Nearly nine weeks of being at home with only these four walls, two bears and one cat for company.
Nearly nine weeks of attempting to create some kind of routine and stability for my LittleBear, and even hoping that occasionally there might be moments of education tucked in there somewhere.
Nearly nine weeks of glumly reading the news and discovering what new idiocy a cabinet minister has blurted out, what new lie has been honed, how many people have died.
Nearly nine weeks of trying, and often failing, to work productively from home. Trying to design scientific instruments when my notes, reference documents, old designs and colleagues are all elsewhere. Some of these can be accessed remotely, but two filing cabinets full of annotated diagrams of a twenty-two year career designing and testing instrumentation isn't really compatible with remote access.
It's easy to be dragged down. It's easy for the days to blur into one and time to drift by, each day's tears and tantrums feeling much like the previous day's. It's easy to find that every day has too many tears and too few triumphs.
So today, for one day only, I shall celebrate the triumphs.
I went to work for the morning and made a stupidly complex instrument work. Everything came together; years of experience, understanding and knowledge flowed through my fingers and into the beast in front of me, as tweak by tweak I tuned it up into doing exactly what we'd designed it to do. One of those days that comes around only once or twice a year. Most instruments are considerably more recalcitrant and throw up considerably more problems.

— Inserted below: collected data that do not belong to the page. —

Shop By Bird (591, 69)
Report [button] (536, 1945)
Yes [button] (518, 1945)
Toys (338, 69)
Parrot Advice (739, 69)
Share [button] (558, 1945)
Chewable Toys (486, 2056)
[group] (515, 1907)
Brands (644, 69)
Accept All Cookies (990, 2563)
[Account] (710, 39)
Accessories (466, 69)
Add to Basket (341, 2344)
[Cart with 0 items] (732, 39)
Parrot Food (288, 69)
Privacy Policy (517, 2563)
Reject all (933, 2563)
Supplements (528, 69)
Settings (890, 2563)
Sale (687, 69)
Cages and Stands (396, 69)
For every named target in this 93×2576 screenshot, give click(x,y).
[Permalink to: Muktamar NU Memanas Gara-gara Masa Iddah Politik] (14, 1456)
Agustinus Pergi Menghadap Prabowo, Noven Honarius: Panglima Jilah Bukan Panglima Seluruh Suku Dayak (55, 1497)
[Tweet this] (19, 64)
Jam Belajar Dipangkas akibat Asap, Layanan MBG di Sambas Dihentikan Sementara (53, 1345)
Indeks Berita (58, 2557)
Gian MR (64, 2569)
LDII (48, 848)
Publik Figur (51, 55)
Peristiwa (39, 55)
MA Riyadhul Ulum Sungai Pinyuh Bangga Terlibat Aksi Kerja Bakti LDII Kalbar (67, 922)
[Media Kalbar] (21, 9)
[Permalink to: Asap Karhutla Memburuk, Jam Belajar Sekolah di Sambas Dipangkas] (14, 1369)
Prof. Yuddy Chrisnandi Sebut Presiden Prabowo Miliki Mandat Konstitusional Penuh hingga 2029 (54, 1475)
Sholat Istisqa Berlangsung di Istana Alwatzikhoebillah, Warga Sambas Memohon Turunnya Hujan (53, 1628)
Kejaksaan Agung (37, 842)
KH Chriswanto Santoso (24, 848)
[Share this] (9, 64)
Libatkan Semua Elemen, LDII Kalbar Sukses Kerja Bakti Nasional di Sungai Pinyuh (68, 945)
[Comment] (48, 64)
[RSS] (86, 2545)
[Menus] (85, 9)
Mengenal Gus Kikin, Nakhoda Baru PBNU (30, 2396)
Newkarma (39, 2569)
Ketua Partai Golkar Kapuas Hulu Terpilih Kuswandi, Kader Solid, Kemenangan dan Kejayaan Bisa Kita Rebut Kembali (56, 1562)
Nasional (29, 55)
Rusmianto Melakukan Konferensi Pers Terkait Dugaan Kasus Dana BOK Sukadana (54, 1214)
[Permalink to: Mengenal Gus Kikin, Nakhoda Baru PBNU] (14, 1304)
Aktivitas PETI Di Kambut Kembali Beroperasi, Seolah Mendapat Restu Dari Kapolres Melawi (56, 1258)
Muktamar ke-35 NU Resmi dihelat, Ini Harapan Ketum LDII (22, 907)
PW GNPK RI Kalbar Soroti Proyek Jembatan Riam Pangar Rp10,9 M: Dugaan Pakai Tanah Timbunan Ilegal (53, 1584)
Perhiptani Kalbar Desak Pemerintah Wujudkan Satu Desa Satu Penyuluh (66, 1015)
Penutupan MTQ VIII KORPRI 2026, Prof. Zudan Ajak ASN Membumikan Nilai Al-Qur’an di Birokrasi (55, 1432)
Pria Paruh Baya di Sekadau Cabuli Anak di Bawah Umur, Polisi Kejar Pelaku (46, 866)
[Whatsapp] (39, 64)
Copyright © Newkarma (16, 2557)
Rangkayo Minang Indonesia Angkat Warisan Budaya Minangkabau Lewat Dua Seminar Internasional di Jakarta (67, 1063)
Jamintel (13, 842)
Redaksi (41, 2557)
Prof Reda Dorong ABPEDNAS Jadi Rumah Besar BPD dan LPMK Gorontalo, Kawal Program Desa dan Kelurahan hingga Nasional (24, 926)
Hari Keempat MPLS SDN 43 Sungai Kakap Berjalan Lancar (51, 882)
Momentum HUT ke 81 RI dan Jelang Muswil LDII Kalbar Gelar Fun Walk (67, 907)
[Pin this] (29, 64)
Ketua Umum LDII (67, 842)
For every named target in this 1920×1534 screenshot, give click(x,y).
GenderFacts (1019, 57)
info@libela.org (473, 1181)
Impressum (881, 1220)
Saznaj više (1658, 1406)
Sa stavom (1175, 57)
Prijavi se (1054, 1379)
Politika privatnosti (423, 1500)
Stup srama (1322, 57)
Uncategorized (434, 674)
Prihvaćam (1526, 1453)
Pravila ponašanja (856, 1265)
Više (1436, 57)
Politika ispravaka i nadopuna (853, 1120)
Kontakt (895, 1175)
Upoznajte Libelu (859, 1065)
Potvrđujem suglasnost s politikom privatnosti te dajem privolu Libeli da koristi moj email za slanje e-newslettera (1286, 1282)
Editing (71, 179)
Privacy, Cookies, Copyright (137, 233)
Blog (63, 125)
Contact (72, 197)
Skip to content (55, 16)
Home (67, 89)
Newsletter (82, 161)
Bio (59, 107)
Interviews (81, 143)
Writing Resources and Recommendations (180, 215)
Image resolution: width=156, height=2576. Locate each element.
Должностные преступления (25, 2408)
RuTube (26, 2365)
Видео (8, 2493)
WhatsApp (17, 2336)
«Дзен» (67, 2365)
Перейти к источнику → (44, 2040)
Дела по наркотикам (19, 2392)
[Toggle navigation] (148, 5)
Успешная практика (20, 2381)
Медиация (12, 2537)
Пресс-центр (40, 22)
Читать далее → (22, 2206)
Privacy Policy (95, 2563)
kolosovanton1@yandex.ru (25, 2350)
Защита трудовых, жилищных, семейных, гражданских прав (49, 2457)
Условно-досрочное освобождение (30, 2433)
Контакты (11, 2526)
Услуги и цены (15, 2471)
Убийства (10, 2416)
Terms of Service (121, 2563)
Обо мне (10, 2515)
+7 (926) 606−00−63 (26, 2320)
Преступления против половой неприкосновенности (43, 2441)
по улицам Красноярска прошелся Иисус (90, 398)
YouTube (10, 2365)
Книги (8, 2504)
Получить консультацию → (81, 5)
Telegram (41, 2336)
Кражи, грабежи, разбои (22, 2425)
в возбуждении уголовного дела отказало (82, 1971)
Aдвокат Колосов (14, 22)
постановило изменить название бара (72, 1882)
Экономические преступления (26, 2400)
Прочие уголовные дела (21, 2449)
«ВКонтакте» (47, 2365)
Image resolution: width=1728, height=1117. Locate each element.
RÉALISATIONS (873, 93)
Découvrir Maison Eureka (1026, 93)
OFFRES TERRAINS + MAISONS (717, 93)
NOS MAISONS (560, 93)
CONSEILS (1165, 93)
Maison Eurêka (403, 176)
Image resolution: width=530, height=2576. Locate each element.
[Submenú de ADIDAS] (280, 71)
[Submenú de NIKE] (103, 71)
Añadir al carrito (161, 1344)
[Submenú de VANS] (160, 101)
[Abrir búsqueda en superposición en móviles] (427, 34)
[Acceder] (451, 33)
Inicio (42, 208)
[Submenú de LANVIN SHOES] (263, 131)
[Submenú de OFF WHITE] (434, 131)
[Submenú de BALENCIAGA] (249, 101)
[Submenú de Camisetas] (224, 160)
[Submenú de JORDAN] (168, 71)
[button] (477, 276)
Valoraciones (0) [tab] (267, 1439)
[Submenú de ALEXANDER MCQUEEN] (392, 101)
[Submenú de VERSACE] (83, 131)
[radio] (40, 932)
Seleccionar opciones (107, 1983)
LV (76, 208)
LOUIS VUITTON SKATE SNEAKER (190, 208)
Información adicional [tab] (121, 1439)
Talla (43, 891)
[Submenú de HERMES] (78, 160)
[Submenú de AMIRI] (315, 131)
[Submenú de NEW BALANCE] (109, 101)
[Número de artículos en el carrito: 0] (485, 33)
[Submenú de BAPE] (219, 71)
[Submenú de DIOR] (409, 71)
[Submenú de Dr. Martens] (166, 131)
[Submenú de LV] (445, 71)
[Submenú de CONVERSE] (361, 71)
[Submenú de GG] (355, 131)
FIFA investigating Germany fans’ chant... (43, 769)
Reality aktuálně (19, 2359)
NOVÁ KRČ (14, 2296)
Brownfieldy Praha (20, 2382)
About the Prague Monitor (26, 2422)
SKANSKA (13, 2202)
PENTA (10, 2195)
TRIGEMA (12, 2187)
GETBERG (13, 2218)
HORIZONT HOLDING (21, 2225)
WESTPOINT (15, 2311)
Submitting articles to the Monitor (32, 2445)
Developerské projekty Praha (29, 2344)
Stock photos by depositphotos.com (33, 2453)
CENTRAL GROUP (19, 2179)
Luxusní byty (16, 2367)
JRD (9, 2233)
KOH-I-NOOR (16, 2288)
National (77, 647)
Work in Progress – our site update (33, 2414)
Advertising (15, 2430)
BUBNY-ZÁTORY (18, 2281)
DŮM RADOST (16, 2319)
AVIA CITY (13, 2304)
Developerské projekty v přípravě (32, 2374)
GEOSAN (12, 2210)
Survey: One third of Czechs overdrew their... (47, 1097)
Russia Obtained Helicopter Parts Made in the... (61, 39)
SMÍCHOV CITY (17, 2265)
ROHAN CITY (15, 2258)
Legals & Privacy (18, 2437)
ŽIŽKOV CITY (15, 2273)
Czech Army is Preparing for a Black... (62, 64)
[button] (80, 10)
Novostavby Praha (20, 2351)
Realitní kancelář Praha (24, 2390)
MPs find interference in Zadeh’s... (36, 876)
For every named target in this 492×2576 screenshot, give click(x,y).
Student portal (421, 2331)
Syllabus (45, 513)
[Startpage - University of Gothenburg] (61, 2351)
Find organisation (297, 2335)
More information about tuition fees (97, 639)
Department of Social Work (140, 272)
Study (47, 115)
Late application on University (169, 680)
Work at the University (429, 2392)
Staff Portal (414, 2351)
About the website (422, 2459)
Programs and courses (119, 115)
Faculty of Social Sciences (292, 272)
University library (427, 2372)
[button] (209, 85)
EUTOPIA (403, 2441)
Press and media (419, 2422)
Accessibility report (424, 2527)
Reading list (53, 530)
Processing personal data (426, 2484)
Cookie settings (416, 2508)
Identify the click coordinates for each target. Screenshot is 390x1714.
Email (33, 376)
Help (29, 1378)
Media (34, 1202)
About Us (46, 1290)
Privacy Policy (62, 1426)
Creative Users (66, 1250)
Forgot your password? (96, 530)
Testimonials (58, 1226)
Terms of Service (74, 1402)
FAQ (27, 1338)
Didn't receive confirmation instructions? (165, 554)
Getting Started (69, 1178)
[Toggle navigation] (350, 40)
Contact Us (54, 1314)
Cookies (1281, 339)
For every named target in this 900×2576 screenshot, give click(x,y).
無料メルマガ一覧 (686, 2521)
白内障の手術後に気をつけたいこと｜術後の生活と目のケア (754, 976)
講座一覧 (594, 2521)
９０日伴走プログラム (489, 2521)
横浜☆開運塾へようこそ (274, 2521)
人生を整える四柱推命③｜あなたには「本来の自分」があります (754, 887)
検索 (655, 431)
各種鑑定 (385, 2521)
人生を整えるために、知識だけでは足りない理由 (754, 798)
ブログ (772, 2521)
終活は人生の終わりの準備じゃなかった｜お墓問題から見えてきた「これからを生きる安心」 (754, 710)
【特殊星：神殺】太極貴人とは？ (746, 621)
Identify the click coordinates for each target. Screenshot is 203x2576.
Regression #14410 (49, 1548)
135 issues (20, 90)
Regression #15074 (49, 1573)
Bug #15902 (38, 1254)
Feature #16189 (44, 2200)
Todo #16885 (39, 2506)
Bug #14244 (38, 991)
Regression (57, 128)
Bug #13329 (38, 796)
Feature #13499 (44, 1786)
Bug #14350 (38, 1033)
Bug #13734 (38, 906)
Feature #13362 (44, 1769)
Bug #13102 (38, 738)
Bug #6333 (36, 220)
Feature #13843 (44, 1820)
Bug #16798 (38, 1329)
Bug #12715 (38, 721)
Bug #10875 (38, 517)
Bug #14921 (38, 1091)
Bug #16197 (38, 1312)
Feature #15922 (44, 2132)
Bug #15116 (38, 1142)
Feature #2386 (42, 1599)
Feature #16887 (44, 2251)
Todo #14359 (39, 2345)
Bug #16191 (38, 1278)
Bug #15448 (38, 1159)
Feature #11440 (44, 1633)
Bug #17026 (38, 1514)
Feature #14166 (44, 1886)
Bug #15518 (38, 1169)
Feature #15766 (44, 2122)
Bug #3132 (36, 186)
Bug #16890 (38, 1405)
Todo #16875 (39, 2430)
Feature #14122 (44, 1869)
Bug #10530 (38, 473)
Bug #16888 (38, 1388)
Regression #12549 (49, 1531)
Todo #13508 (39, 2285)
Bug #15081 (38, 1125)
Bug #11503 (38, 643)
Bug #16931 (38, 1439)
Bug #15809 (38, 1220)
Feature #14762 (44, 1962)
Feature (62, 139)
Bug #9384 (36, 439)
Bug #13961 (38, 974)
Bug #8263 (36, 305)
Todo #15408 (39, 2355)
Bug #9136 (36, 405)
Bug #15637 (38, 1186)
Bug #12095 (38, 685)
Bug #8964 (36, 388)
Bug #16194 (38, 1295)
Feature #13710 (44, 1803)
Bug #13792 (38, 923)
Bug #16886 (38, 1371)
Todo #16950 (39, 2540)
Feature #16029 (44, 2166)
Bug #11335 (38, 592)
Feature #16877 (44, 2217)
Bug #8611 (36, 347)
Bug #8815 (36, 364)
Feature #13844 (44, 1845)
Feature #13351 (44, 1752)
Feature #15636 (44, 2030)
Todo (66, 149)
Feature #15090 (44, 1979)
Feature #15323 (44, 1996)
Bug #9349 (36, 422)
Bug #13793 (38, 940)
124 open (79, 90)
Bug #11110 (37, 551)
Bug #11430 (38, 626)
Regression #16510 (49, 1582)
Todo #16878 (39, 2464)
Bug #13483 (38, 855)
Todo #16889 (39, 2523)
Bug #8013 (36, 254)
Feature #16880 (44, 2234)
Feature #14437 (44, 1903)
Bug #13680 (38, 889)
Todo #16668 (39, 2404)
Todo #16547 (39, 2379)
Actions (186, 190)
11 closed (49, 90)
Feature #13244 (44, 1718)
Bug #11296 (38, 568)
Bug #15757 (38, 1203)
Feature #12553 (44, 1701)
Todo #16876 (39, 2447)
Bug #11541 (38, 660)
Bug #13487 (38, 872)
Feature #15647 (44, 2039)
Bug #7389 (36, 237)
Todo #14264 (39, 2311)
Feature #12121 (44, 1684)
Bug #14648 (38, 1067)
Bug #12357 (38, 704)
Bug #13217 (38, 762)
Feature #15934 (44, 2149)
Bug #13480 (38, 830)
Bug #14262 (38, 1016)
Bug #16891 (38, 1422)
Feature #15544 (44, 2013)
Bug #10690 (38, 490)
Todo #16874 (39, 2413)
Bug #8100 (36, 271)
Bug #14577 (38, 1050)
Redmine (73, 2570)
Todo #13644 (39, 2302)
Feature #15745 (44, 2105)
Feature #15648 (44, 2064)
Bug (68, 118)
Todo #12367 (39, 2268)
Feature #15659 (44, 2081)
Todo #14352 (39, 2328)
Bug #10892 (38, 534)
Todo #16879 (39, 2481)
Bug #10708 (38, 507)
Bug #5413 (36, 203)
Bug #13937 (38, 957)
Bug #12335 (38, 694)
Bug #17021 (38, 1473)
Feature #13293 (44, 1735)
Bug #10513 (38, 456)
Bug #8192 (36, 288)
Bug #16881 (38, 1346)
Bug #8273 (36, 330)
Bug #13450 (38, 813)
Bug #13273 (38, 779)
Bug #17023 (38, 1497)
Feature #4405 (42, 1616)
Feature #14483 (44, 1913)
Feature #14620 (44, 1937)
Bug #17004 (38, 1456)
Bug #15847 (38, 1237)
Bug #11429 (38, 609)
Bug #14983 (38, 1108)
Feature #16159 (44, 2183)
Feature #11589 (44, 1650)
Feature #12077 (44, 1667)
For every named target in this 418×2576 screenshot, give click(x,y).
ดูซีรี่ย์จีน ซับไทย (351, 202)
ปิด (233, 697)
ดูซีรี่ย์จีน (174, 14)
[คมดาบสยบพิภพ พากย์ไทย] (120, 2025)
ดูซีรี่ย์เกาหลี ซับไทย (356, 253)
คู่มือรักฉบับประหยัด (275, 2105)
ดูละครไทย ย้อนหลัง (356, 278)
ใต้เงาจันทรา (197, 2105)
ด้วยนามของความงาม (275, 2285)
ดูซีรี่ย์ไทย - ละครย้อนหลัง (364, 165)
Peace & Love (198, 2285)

I came home and after lunch with my bears, then coaxed the smaller one into attempting not one, but two pieces of schoolwork. He expressed extreme reluctance to tackle either but then both he confessed to rather liking by the end, and being proud of the outcome. And to cap it all, LittleBear's brand new cricket bat arrived whilst in the middle of this burst of scholastic achievement*.
Armed with the new bat, we spent the rest of the afternoon at the local Recreation Ground, and LittleBear discovered the great joy of a decent bat, and the ability not simply to hit, but to thwack, hoick, loft, welly, and smack the ball to all corners of the field. His strokes straight down the wicket were frankly terrifying and had the bowler ducking for cover.
And now, having gloried in one of the few genuinely positive days I can think of in the last nine weeks, I have ordered a curry for dinner. And I am taking great joy, not in the eating of the curry as it's not here yet, but in the fact I can buy takeaway curry via PayPal and cycle to collect it in an appropriately socially-distant fashion.
There are still moments of good in life.
* The reason LittleBear needed a brand new cricket bat is a story of its own, but involves tears, rage, and a broken cricket bat.